## [ТЕКСТ ДЛЯ ЧТЕНИЯ]
────────────────────
Рис. Марк Аврелий Валерий Клавдий.
Между тем осада Милана продолжалась, и Авреол скоро убедился, что все его хитрости привели только к тому, что ему придется иметь дело с более энергичным противником. Он попытался предложить Клавдию свой союз и раздел империи. "Скажите ему, - возразил неустрашимый император, - что подобные предложения можно было делать Галлиену, может быть, он выслушал бы их с терпением и взял бы себе сотоварища, столь же достойного презрения, как и он сам". После этого сурового отказа и еще одной безуспешной попытки пробиться сквозь ряды осаждающих Авреол был вынужден отдать и город, и самого себя на произвол победителя. Армия признала его достойным смертной казни, и Клавдий, после слабого сопротивления, согласился привести это решение в исполнение. Сенаторы высказали не менее горячее рвение услужить своему новому государю. Они утвердили избрание Клавдия с восторгом, который, быть может, не был притворен, а так как его предшественник выказывал личную вражду к их сословию, то они, под личиной справедливости, постарались отомстить за это его друзьям и родственникам. Сенату была предоставлена неблагодарная роль судебного учреждения, произносящего смертные приговоры, а император удержал за собою приятную и достойную роль примирителя, благодаря посредничеству которого была объявлена всеобщая амнистия.
Этот образ действий, пожалуй, можно было бы приписать желанию блеснуть своим великодушием; поэтому он не дает нам такого верного понятия о характере Клавдия, как одно, по-видимому, ничтожное обстоятельство, в котором этот государь, как кажется, руководствовался одними внушениями своего сердца. Вследствие часто возобновлявшихся восстаний в провинциях там почти не было ни одного человека, который не оказывался бы виновным в государственной измене, и не было почти ни одного имения, которое не подлежало бы конфискации; а Галлиен нередко выказывал свою щедрость тем, что раздавал своим офицерам собственность своих подданных. Когда Клавдий вступил на престол, одна престарелая женщина бросилась к его ногам с жалобой на то, что все ее имущество было безвозмездно отдано одному военачальнику, служившему при покойном императоре. Этот военачальник был сам Клавдий, который также не избежал господствовавшей в его время заразы. Император сконфузился от этого упрека, но оправдал доверие, с которым старуха обратилась к его справедливости. Он осознал свою вину и приказал немедленно возвратить просительнице все, что было у нее отнято.
────────────────────
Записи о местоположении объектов
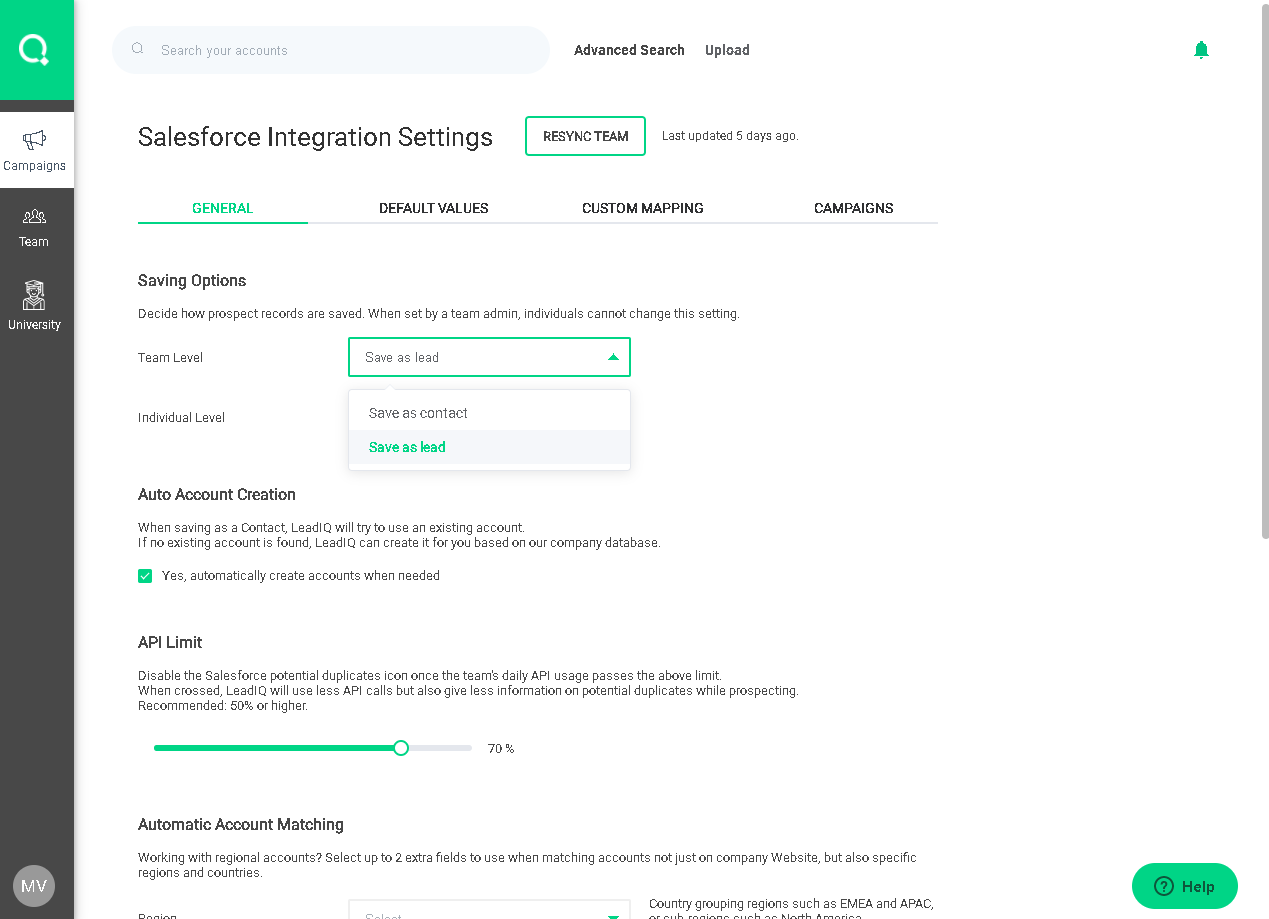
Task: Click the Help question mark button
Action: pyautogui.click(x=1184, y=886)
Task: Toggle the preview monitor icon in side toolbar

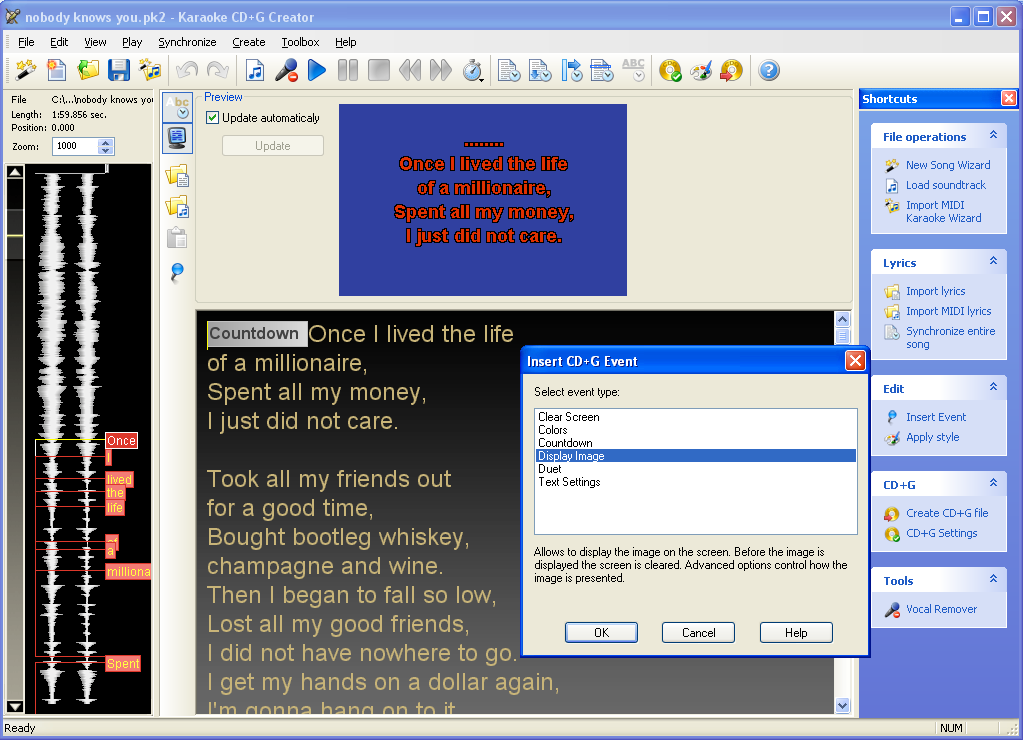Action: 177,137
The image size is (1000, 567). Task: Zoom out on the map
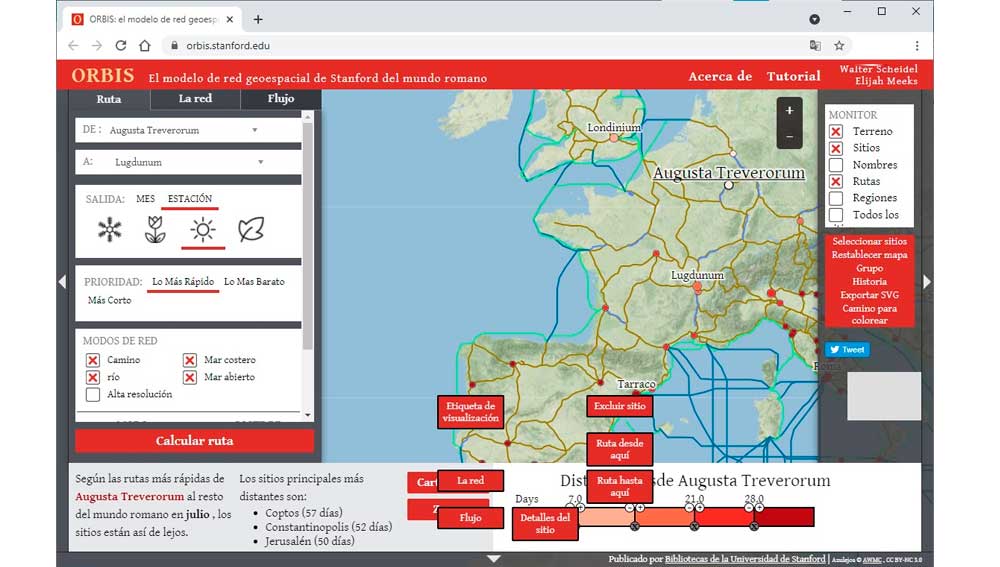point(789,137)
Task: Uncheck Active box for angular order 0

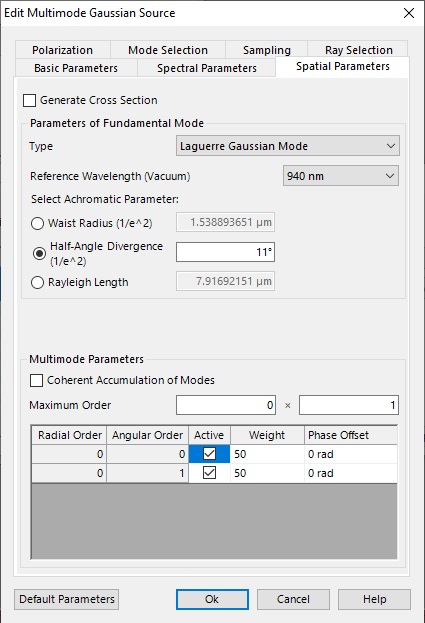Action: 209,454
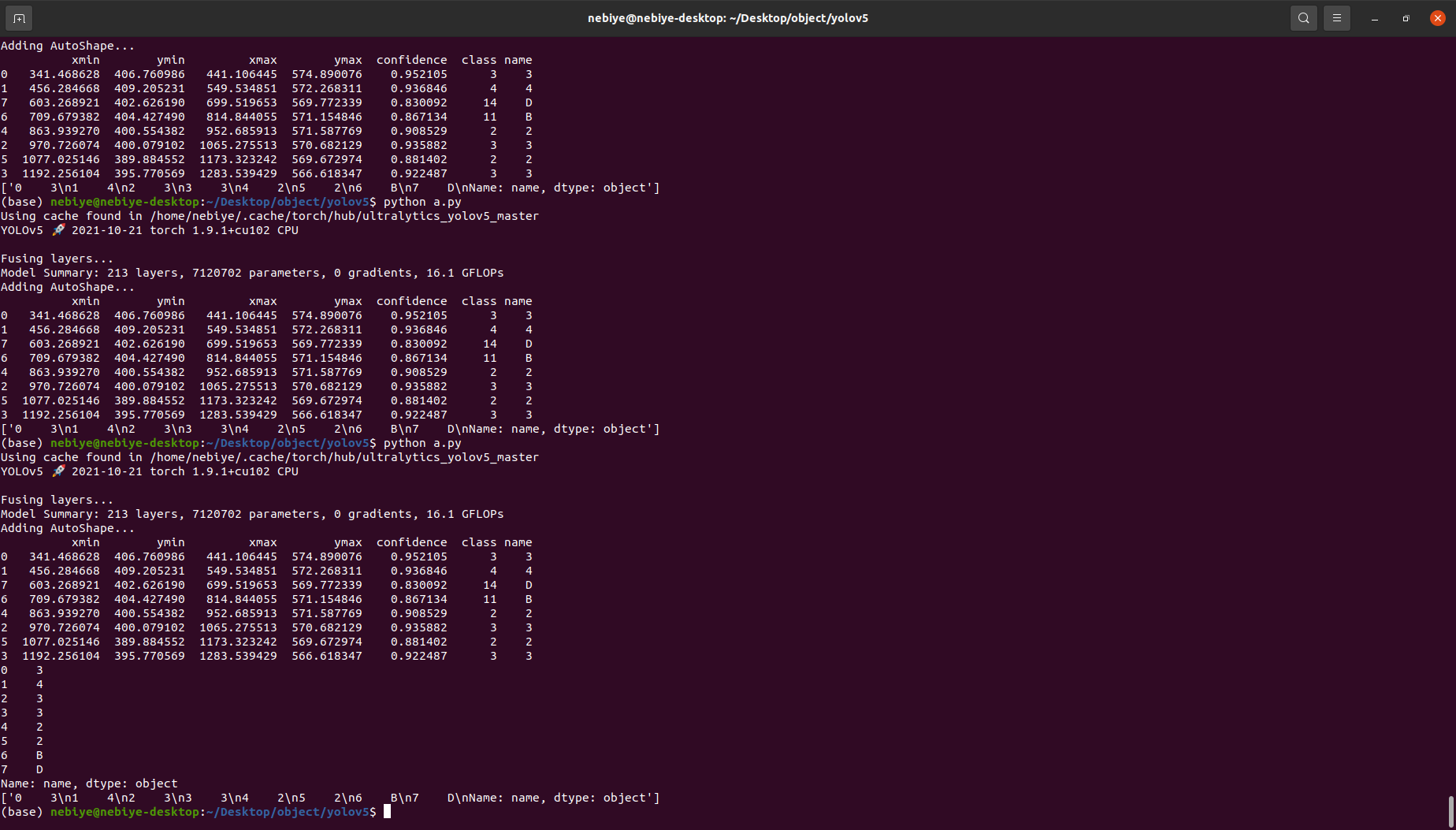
────────────────────
## [ЗАДАНИЕ]
Напишите продолжение текста об императоре Клавдии, начав сразу после его последнего предложения. Записи здесь никакой роли не играют.

## [ВЫПОЛНЕННОЕ ЗАДАНИЕ]
Задавшись трудной задачей - восстановить империю в ее прежнем величии, Клавдий должен был прежде всего внушить своим войскам любовь к порядку и готовность к повиновению. Он стал объяснять им, с авторитетом старого заслуженного командира, что ослабление дисциплины было причиной бесчисленных беспорядков, пагубные последствия которых солдаты наконец испытали сами на себе; что народ, разоренный угнетением и впавший в леность от отчаяния, наконец не будет в состоянии доставлять многочисленной армии не только средств для роскоши, но даже средств для существования; что опасения каждого гражданина за свою жизнь усилились вместе с деспотизмом военного сословия, так как государи, трепещущие за свой трон, всегда готовы ради своей безопасности жертвовать жизнью всякого внушающего подозрение подданного. Затем император указал на пагубные последствия своеволия, за которое солдаты расплачиваются своей собственной кровью, так как за их противозаконными избраниями новых императоров нередко следовали междоусобные войны, во время которых гиб цвет легионов или на поле сражения, или от злоупотребления победой. Он описал самыми яркими красками истощение государственной казны, разорение провинций, унижение римского имени и оскорбительное торжество хищных варваров. Против этих-то варваров, сказал он, и следует направить первые усилия армии, а западные и восточные провинции пусть остаются на время во власти Тетрика и Зенобии. Эти узурпаторы были его личными врагами, но он не мог думать о мщении за личные обиды, пока не будет спасена империя, потому что, если бы угрожающее ей разрушение не было предупреждено вовремя, оно погубило бы и армию и народ.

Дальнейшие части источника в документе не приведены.